*WORK TO BE COMPLETED*. After locating the line with "Task: Click the component" in the data that follows, return it and every later line exactly, up to and including the line with "You are a computer-use agent. Image".

(Saved entries)

◇ ◇ ◇

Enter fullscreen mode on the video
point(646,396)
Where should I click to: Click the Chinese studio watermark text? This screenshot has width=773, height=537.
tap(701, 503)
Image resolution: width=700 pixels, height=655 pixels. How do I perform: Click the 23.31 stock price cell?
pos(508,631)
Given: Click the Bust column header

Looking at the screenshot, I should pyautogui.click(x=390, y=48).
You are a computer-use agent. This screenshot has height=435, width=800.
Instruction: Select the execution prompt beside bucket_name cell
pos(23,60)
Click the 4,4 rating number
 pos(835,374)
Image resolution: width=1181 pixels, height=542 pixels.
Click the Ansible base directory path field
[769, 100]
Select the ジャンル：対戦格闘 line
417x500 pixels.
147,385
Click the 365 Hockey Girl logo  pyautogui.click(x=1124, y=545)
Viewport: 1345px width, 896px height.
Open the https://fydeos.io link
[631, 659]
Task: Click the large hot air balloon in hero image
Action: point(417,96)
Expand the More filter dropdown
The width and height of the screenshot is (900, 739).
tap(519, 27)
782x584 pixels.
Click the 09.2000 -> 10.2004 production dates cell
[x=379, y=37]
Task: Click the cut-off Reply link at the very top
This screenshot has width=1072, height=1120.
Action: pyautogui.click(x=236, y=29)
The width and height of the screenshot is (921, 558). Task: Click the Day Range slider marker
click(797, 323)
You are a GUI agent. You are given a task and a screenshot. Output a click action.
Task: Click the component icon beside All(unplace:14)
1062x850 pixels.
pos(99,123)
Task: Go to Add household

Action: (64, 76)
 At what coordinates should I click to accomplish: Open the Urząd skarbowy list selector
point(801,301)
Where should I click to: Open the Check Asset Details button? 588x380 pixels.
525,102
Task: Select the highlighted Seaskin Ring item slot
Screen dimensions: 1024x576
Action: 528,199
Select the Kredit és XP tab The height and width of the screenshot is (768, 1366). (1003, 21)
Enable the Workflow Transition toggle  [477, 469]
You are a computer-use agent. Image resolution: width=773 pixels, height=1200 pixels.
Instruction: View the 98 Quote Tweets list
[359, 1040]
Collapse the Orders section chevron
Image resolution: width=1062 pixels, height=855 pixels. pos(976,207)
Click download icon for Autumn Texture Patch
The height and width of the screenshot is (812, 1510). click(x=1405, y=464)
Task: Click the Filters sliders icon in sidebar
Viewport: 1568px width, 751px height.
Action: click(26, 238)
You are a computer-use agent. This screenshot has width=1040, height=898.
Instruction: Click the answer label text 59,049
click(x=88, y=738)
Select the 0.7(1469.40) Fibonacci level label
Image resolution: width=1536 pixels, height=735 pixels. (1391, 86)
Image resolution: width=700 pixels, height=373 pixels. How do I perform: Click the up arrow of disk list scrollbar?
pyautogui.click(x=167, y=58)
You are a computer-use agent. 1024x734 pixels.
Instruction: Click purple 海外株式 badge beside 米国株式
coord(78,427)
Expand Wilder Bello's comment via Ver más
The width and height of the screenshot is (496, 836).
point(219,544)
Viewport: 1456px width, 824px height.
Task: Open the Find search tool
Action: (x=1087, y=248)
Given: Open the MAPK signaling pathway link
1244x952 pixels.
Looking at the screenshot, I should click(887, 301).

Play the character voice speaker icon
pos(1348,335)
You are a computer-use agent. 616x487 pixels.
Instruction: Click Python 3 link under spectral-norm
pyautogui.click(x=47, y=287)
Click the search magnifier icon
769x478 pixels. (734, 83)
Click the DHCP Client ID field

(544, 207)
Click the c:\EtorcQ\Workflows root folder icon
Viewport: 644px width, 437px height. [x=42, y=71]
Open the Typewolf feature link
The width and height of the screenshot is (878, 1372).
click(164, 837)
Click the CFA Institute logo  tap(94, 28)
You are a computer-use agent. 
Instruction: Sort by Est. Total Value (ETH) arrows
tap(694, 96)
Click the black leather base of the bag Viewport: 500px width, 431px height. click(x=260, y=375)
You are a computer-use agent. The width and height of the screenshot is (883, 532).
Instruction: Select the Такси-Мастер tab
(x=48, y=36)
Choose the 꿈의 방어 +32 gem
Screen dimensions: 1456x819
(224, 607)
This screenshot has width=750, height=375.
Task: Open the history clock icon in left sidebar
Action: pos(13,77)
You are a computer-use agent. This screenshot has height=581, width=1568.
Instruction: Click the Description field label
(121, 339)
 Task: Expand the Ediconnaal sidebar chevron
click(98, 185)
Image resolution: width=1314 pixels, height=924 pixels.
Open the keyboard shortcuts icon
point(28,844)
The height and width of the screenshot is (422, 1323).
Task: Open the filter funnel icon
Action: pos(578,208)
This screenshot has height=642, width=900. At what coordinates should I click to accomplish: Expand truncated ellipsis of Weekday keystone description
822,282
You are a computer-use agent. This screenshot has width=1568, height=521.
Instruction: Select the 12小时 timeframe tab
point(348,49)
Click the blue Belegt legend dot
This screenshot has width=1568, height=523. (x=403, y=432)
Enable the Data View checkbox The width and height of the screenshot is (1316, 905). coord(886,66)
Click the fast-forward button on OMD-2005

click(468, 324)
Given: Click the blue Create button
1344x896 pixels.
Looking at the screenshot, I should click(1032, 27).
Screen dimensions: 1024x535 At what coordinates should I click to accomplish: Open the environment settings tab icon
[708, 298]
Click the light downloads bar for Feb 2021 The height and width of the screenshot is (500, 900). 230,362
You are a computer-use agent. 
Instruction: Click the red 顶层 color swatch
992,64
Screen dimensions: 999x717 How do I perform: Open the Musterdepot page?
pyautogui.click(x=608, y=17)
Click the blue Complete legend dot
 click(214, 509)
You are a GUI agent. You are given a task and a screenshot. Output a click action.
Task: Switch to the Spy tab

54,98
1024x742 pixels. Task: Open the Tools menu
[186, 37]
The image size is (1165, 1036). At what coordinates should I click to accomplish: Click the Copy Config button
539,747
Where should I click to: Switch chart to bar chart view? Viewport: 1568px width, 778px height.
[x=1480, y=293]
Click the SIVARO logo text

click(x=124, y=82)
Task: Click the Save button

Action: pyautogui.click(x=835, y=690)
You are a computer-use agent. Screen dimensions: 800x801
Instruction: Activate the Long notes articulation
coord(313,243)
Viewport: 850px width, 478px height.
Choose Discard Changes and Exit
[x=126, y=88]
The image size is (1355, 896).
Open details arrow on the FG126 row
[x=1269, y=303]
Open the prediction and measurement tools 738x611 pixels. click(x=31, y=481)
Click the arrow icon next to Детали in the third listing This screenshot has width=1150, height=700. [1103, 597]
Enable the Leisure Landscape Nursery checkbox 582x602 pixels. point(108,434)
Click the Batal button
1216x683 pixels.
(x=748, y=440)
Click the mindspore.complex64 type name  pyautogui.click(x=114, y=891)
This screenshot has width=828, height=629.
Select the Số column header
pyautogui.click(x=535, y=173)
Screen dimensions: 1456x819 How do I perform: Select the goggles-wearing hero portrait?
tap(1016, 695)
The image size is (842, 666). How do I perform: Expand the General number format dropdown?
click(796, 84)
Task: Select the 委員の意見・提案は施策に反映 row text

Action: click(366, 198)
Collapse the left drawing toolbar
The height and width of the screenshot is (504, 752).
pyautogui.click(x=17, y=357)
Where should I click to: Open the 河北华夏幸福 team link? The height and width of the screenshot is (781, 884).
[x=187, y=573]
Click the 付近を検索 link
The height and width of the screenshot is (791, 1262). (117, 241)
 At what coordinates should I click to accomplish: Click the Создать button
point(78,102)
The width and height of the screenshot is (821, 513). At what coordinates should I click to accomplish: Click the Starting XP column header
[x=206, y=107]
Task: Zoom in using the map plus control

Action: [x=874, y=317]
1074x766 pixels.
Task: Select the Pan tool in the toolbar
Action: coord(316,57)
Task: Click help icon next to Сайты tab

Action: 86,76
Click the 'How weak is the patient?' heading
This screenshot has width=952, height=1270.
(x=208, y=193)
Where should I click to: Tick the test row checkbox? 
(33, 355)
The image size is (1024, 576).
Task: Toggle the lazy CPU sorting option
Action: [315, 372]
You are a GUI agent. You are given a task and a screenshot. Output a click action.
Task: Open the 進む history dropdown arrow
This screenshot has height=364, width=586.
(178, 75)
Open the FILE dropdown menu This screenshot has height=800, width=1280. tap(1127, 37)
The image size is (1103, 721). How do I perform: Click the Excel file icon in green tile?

◇ ◇ ◇

*REPLY TO THE EXERCISE*.
Task: Click the component icon beside All(unplace:14)
1062x850 pixels.
pos(99,123)
Task: Go to Add household

Action: (64, 76)
 At what coordinates should I click to accomplish: Open the Urząd skarbowy list selector
point(801,301)
Where should I click to: Open the Check Asset Details button? 588x380 pixels.
525,102
Task: Select the highlighted Seaskin Ring item slot
Screen dimensions: 1024x576
Action: 528,199
Select the Kredit és XP tab The height and width of the screenshot is (768, 1366). (1003, 21)
Enable the Workflow Transition toggle  [477, 469]
You are a computer-use agent. Image resolution: width=773 pixels, height=1200 pixels.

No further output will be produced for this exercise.